JM: Linda, thank you for your willingness to be interviewed. My hope is that people will read this interview and see that your intentions are not evil; rather, that you are taking a different approach to teaching EMDRIA which stems from the reality that you do not exclusively identify as an orthodox, EMDR therapist. Obviously, there is a need for it or people wouldn’t be signing up for your trainings. I find it especially interesting that such a high percentage of your trainees have already been trained by an approved provider, like the EMDR Institute. At very least, whether people condemn you or not, this shows that something has been missing in the approved training programs and/or in the availability and feasibility of EMDRIA continuing credit programs. The whole issue of training therapists in EMDR is something that I have long believed needs to be better investigated, and I know that there are others out there who are concerned about achieving a proper balance between good standards and exclusive orthodoxy when it comes to EMDR. So thank you for being a part of my desire to learn more.

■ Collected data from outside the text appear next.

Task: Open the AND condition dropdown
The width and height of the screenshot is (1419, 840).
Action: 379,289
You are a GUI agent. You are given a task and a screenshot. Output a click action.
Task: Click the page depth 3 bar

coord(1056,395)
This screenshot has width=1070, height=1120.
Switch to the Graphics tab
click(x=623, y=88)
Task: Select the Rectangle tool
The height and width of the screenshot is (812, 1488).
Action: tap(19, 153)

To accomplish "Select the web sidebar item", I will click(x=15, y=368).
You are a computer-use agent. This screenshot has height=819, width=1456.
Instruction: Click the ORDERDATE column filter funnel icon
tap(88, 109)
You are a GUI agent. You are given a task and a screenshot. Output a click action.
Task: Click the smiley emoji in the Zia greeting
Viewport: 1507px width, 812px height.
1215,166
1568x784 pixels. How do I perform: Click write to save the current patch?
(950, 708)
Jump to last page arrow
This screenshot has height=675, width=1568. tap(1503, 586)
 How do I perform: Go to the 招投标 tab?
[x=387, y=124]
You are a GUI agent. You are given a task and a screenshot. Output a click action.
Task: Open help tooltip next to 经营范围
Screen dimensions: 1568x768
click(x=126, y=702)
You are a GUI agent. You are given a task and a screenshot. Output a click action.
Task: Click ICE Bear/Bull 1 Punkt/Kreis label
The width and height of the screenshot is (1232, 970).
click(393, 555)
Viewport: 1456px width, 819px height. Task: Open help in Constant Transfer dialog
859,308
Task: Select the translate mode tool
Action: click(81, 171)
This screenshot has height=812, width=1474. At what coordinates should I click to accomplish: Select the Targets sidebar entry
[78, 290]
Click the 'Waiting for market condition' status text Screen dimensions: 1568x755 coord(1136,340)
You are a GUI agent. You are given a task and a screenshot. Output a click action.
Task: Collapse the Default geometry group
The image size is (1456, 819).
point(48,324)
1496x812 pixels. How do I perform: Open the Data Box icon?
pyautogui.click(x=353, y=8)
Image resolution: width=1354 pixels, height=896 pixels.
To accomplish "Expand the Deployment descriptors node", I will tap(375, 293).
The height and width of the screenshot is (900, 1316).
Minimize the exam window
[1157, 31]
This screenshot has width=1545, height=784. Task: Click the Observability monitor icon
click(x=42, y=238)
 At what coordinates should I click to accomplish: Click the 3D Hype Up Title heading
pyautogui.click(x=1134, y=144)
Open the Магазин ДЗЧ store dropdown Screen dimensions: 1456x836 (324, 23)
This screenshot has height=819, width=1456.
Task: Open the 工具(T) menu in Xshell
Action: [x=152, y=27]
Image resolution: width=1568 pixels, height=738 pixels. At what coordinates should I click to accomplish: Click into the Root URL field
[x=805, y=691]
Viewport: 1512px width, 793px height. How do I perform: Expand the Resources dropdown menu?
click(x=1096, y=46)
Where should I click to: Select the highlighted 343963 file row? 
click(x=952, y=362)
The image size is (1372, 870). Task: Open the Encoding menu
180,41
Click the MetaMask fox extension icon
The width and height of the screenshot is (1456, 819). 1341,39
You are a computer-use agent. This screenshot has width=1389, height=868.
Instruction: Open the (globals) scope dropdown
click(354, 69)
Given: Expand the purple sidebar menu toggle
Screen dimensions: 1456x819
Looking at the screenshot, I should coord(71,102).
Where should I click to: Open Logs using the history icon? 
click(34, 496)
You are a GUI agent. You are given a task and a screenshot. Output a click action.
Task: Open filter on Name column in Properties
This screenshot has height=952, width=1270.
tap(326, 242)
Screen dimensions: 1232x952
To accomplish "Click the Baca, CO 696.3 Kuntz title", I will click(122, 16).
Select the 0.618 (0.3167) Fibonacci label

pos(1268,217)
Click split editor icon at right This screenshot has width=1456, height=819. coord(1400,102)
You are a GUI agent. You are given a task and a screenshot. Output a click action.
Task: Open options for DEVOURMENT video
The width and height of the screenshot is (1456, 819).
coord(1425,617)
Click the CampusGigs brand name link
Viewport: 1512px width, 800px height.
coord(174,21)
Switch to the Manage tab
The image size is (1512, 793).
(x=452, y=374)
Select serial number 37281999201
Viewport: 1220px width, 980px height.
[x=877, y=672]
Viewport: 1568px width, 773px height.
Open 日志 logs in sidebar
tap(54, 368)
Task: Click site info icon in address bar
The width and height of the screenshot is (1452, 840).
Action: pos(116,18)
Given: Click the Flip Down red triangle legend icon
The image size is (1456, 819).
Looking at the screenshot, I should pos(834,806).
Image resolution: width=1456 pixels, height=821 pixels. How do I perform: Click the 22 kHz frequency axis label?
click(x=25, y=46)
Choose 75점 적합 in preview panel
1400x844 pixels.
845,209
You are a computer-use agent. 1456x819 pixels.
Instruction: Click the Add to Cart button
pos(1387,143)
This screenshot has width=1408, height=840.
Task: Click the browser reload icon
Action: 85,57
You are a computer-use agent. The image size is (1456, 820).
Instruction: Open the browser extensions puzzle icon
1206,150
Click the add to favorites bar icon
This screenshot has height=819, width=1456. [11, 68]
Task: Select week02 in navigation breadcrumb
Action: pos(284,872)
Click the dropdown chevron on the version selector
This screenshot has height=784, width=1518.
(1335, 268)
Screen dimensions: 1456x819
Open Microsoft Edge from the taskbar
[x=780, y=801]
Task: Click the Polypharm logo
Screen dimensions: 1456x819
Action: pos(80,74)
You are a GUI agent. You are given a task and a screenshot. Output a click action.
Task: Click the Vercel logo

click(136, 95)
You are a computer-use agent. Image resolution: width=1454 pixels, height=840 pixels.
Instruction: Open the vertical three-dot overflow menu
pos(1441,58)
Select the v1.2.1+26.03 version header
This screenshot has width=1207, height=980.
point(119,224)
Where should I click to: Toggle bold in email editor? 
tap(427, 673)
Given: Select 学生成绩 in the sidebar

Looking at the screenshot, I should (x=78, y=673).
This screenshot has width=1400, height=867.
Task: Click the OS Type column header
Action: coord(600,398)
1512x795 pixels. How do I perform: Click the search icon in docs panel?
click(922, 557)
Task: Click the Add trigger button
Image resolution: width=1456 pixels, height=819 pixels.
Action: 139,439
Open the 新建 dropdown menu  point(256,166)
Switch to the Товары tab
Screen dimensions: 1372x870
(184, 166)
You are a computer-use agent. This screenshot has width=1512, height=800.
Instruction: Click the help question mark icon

LC: I would like to say thanks for coming to the training; you only made me a little nervous. But, I sincerely thank you for putting yourself out there in an attempt to present a more balanced portrayal of my training.  You’re not only a rock star; you are a brave rock star. You remind me of the guy who the Church said was “vehemently suspect of heresy," forced to recant, and spent the rest of his life under house arrest. You know that guy, Galileo?  All because he really believed that the earth was not the center of the universe.